Genetic variation is in part responsible for the variability in drug response within and between populations. Therefore, there is a shift in drug therapy in the form of implementing genotypeguided treatment in place of the ‘one-size-fits-all’ model so as to promote drug efficacy and reduce the risk of adverse drug reactions. However, the full catalogue of pharmacogenetic variants is yet to be established, in particular for African populations. Therefore, this study aimed to characterise the variation in three core pharmacogenes in drug metabolism i.e. CYP2D6, CYP2B6 and CYP2A6, across diverse continental African populations.

Given the known challenges of genotyping these hypervariable genes, a benchmark of the stateof-the-art star allele calling bioinformatics algorithms was performed using simulated and realworld whole genome sequence (WGS) data. Furthermore, we developed a novel graph- and Nextflow-based pipeline (StellarPGx) to facilitate scalable, reproducible and more accurate CYP genotyping using WGS data. Thereafter, we applied a consensus star allele calling approach, involving StellarPGx and the other existing tools, to assess the CYP2D6, CYP2B6 and CYP2A6 allelic diversity mainly across sub-Saharan Africa, based on 962 high-depth African genomes. Targeted Single Molecule Real-Time (SMRT) Sequencing was used to validate novel CYP2D6, CYP2B6 and CYP2A6 haplotypes found in individuals whose DNA samples were available to us through various collaborations.

Our analysis highlighted the frequency of known normal, decreased, increased and no-function CYP2D6, CYP2B6 and CYP2A6 alleles across sub-Saharan Africa in comparison with other global populations. Differences in predicted CYP2D6 and CYP2B6 metaboliser phenotypes were observed even between some populations from neighbouring geographical regions. In addition, from the short-read WGS data from African individuals, we inferred over 77 potential novel African-specific alleles in CYP2D6, CYP2B6 and CYP2A6 combined. Targeted SMRT sequencing for a subset of the study population enabled further characterisation of two novel African-specific alleles apiece for CYP2D6, CYP2B6 and CYP2A6.
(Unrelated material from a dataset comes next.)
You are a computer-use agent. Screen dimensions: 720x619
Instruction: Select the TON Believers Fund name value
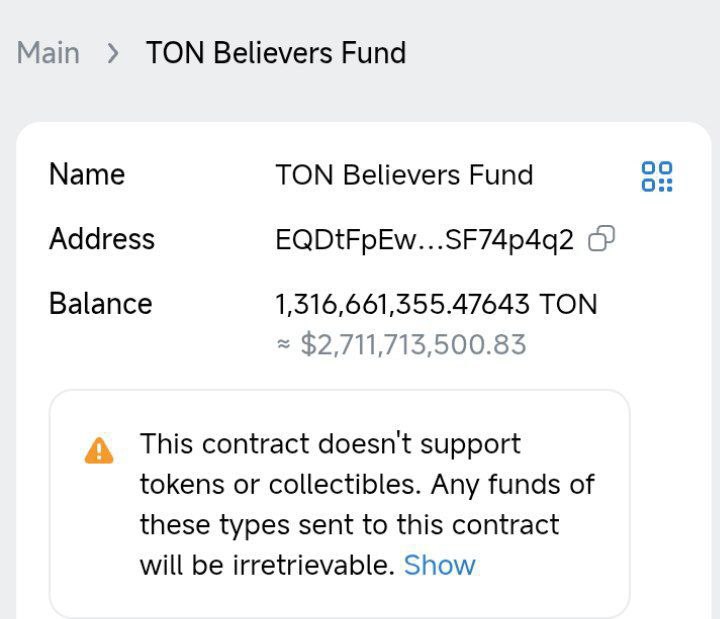tap(404, 175)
This study highlights the importance of combining multiple tools in accurately mining high coverage WGS data for variation in highly polymorphic CYP genes. Furthermore, our novel bioinformatics tool, StellarPGx, addresses the need to implement a pipeline for accurate, scalable, and reproducible pharmacogene allele calling using WGS data. The variability in pharmacogene allele and phenotype distributions across the African populations represented in this study, and the identification of several novel alleles underscore the need for investigating pharmacogene variation in an African context to reliably inform clinical pharmacogenomics implementation strategies across Africa.